Problem requirements:
Extract every line in the entries below that contains the string "options", matching uppercase and lowercase letters exactly.

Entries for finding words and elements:
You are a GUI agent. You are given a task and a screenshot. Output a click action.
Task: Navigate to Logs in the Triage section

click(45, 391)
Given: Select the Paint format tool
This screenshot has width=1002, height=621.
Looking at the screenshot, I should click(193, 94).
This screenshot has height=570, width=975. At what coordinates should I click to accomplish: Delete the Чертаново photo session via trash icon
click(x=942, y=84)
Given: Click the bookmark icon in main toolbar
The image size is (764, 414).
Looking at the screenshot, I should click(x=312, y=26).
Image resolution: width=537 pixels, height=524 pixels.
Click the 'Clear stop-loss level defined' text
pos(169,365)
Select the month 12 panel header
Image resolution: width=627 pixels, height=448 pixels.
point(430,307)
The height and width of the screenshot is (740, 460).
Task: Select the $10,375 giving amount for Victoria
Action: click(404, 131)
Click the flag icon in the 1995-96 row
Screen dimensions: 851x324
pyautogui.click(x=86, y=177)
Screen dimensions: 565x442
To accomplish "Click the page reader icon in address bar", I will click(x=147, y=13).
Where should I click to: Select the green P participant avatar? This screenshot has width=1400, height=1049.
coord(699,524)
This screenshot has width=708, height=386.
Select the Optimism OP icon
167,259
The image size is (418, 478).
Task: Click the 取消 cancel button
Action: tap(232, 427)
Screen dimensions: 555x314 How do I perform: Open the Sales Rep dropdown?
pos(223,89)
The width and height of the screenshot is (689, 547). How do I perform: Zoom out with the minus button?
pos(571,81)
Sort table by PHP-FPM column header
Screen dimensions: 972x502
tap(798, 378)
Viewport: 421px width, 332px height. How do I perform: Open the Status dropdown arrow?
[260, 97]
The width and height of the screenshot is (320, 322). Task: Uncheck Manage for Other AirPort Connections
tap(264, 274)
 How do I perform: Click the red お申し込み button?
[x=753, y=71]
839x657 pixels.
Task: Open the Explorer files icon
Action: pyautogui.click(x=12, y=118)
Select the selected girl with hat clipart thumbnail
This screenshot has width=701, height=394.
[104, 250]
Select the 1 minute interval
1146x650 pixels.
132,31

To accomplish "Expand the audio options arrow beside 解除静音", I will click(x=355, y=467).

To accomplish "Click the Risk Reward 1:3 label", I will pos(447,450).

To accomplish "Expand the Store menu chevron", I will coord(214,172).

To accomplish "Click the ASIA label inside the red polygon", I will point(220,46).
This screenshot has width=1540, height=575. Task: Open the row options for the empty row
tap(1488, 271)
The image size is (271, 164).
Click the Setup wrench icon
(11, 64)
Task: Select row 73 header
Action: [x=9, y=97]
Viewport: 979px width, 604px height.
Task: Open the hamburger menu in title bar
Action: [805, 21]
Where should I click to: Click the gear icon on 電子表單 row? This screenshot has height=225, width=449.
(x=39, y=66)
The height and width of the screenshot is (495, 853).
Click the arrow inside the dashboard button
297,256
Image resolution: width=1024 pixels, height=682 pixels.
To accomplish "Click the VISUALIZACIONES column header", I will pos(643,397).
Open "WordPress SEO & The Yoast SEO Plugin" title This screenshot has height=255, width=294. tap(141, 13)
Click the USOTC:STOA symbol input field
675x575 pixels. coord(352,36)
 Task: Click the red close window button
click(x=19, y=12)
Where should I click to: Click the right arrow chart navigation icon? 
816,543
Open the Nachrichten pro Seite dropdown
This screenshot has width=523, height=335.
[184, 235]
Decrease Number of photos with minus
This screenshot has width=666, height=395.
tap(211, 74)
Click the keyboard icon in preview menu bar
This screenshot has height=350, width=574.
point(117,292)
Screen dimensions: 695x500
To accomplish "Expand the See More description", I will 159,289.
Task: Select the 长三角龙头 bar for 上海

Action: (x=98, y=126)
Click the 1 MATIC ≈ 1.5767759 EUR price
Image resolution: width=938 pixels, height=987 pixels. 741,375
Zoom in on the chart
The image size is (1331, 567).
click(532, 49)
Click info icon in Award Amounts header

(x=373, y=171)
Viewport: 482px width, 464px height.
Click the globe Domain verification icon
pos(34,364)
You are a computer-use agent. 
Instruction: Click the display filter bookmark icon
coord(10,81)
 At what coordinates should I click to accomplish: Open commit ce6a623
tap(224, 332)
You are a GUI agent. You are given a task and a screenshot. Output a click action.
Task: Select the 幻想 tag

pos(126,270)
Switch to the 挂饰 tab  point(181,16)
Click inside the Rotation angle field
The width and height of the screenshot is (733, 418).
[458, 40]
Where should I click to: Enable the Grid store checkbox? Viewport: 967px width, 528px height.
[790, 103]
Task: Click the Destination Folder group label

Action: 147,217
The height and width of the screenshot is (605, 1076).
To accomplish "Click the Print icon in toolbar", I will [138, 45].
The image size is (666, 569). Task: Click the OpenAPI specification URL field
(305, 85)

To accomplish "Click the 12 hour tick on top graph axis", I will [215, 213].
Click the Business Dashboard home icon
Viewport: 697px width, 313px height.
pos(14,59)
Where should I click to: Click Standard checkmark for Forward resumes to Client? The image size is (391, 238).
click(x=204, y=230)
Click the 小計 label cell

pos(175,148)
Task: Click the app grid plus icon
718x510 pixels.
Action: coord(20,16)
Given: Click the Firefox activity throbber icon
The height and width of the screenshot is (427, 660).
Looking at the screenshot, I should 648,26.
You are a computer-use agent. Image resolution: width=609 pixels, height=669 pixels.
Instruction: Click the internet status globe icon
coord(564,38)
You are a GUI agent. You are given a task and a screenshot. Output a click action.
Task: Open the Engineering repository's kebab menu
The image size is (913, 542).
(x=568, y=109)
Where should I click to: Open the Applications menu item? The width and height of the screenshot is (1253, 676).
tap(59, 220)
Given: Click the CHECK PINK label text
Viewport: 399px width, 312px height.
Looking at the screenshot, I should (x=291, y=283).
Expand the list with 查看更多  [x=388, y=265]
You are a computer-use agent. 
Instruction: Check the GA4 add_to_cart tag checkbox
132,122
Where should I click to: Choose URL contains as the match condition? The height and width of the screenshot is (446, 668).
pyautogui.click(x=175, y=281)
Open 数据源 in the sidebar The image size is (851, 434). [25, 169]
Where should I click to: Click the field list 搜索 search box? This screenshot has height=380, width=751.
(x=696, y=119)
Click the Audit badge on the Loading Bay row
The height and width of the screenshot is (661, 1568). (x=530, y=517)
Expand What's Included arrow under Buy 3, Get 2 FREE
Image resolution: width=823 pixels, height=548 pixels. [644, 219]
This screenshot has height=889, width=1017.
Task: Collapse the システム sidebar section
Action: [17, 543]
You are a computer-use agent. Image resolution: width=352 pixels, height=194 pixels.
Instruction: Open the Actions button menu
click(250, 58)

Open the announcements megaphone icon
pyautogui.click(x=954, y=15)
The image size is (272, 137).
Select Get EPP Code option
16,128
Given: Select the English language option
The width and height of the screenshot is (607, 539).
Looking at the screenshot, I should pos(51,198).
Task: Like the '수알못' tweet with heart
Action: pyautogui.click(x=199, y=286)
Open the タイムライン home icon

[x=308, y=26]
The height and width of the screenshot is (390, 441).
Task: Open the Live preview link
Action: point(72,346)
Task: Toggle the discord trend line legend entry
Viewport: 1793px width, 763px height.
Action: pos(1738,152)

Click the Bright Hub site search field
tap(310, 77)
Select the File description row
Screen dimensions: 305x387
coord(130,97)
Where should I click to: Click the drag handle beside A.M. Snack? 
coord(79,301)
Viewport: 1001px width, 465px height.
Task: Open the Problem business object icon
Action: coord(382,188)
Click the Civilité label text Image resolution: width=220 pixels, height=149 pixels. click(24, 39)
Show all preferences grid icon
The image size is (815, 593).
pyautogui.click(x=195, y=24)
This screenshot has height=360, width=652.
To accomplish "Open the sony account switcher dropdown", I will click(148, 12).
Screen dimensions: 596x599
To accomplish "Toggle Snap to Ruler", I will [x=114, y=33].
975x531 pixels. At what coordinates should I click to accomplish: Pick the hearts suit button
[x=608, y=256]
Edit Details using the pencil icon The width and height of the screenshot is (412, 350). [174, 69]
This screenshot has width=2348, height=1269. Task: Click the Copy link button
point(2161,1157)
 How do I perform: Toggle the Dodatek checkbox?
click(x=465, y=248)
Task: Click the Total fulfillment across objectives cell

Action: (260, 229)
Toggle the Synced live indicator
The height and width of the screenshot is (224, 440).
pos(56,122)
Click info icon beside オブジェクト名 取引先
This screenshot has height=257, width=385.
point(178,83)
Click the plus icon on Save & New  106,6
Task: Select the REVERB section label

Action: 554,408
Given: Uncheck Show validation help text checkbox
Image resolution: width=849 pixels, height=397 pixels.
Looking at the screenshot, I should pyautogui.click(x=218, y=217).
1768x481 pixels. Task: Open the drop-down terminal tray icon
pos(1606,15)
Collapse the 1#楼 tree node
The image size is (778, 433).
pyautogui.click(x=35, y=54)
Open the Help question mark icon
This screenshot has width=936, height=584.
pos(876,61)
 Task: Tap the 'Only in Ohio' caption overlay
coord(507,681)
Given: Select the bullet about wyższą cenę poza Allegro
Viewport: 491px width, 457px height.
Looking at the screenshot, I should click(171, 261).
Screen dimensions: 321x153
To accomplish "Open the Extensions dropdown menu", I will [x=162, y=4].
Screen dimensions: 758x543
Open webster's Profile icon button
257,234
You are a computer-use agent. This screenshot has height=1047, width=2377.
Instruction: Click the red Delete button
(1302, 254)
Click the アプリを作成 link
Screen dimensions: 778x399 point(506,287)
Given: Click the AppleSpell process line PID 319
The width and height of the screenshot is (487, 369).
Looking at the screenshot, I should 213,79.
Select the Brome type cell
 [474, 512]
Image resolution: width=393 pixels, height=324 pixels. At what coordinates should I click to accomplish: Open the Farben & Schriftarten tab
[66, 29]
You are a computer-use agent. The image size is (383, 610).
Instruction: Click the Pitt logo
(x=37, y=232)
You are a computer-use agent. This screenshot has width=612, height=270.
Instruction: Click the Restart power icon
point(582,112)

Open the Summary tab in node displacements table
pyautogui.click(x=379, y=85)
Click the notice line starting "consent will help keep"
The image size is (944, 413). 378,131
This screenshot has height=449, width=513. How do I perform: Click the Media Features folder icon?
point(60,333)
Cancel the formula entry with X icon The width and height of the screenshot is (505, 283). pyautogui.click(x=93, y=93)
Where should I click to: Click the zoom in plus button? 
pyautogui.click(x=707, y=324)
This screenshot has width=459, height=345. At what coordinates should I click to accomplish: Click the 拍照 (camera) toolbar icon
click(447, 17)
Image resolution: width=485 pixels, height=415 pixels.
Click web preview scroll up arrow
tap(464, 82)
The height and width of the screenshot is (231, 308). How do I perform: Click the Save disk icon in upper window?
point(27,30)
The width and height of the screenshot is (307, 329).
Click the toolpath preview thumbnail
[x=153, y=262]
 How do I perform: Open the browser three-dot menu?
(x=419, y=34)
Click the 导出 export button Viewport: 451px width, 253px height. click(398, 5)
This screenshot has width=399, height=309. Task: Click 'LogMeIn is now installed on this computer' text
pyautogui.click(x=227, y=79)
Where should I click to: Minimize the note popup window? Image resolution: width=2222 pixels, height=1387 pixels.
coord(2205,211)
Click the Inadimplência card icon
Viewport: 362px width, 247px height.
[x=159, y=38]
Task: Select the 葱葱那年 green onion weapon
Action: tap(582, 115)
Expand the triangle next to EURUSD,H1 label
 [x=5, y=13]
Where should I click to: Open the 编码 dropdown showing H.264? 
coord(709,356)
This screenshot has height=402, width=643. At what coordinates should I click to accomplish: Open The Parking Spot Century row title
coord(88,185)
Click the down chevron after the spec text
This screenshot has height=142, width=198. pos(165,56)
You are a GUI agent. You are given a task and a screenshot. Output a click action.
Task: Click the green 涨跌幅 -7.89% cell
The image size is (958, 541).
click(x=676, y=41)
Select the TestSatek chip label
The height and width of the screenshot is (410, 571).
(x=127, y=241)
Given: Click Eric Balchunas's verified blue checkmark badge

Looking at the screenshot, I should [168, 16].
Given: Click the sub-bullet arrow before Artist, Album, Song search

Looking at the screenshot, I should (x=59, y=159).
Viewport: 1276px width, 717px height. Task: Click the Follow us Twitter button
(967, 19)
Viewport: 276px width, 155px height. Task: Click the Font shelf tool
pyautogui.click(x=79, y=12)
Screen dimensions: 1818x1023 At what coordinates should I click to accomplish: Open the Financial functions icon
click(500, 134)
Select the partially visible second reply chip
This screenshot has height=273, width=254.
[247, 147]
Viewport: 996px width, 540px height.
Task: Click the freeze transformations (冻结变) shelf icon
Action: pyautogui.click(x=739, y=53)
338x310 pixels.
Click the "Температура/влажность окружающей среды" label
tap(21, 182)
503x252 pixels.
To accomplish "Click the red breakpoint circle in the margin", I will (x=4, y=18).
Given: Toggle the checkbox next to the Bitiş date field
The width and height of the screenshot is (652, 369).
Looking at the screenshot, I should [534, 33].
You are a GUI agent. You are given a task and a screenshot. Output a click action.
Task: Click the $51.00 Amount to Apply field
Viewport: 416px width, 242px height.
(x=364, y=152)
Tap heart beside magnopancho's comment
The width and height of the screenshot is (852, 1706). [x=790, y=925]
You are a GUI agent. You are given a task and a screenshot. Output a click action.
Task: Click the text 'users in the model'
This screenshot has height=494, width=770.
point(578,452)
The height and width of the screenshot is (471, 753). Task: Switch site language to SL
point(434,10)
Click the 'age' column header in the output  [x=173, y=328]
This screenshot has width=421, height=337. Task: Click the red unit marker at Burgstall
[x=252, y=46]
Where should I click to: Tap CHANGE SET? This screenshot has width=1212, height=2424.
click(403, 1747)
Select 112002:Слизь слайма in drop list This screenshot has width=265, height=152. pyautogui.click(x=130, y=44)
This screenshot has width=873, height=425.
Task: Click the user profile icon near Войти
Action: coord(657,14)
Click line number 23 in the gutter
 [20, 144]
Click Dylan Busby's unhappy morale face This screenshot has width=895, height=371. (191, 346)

Right answer:
To accomplish "Expand the audio options arrow beside 解除静音", I will click(x=355, y=467).
This screenshot has width=1540, height=575. Task: Open the row options for the empty row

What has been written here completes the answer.